Mau Diterima Kerja Harus Bayar Rp4 juta? Ini Kata Tokoh Cirebon Timur

Jumat 16-05-2025,03:01 WIB
Reporter : Asep Kurnia
Editor : Asep Kurnia

Adapun nominal uang yang harus dibayarkan calon tenaga kerja, sebutnya, berkisar di angka jutaan rupiah.

"Kalau dari keluhan mereka sih, nominalnya sampai angka Rp4 juta sebagai biaya admin," jelasnya.

Jika calon tenaga kerja berani bayar uang yang sudah ditetapkan, sudah dipastikan bisa diterima di perusahaan yang dimaksud.
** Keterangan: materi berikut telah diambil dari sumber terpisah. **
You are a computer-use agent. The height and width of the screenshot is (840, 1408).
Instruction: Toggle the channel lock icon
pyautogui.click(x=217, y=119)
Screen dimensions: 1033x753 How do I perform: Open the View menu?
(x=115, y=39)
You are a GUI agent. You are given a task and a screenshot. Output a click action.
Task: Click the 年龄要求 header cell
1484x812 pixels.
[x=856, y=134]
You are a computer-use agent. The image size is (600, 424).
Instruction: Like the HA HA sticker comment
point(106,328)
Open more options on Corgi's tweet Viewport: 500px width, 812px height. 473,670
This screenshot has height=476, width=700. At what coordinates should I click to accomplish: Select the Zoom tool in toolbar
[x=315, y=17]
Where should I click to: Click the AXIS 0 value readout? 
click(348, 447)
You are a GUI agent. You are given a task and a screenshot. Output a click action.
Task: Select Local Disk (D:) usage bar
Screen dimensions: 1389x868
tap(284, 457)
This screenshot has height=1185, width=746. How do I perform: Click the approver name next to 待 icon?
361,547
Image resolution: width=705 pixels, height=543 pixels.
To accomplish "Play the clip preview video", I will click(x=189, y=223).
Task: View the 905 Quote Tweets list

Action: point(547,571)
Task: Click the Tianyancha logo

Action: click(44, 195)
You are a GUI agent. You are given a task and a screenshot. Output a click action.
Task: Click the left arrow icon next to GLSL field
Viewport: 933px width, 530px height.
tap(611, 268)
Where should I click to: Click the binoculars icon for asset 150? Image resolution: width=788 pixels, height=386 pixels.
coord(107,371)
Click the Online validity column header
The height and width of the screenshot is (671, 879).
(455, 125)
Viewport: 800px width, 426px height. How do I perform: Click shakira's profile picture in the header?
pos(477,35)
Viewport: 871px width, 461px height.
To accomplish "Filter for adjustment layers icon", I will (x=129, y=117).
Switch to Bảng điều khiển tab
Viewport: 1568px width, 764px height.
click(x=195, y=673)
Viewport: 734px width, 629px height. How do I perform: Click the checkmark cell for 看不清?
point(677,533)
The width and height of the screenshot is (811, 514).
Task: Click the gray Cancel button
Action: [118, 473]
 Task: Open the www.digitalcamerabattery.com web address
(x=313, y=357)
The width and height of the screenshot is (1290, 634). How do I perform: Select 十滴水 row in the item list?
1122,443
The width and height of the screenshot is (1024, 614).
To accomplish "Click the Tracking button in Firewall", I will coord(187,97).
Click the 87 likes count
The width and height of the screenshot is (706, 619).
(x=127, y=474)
Namun uang tersebut, tambahnya, hanya berlaku sekali tanda tangan kontrak, tidak bisa menjamin status sebagai karyawan tetap.

BACA JUGA:Viral, Aksi Heroik Anggota Kodim Kuningan Serka Deni Menangkap Pencuri Motor Bersenjata Api

"Kalau yang pakai admin bisa masuk, tapi kan itu berlaku sistem kontrak bukan pegawai tetap. Jadi ketika habis kontrak pengen masuk lagi ya musti setor admin lagi," ungkapnya.

Dirinya merasa prihatin dengan kondisi yang saat ini terjadi. Adanya pihak-pihak tertentu yang memanfaatkan situasi, disebutnya malah menjatuhkan citra wilayah sendiri.

Pria berkacamata ini berpesan, permasalahan calon tenaga kerja yang harus membayar di wilayah Cirebon Timur, harus segera dibenahi.

"Ini harus dibenahi, kalu memang tujuan adanya pabrik di Cirtim untuk meningkatkan taraf hidup dan mensejahterakan warga Cirtim sendiri," pintanya.

Dikutip dari media sosial pribadinya, orang-orang yang memanfaatkan kondisi tersebut, melibatnya banyak pihak.

BACA JUGA:Remaja 15 Tahun Tenggelam di Sungai Cimanis, Tim SAR Masih Melakukan Pencarian

Orang dalam perusahaan hingga yang mengatasnamakan kepala desa, disebutnya terlibat sebagai orang yang menetapkan sejumlah uang kepada calon pekerja.

Sementara itu, Dedi warga asal Kecamatan Beber, Kabupaten Cirebon, mengalami hal serupa ketika anaknya ingin masuk kerja di sebuah perusahaan wilayah Cirebon Timur.

Menurut Dedi, anaknya tersebut harus membayar sebesar Rp2 juta agar bisa diterima kerja di perusahaan yang dituju.

"Ada orang yang mengkordinir, anak saya bayar 2 juta," ucap Dedi.

Namun dari pengakuan Dedi, tidak semua yang sudah bayar dijamin bisa langsung diterima kerja, ada anak rekannya hingga kini masih belum juga ada keputusan.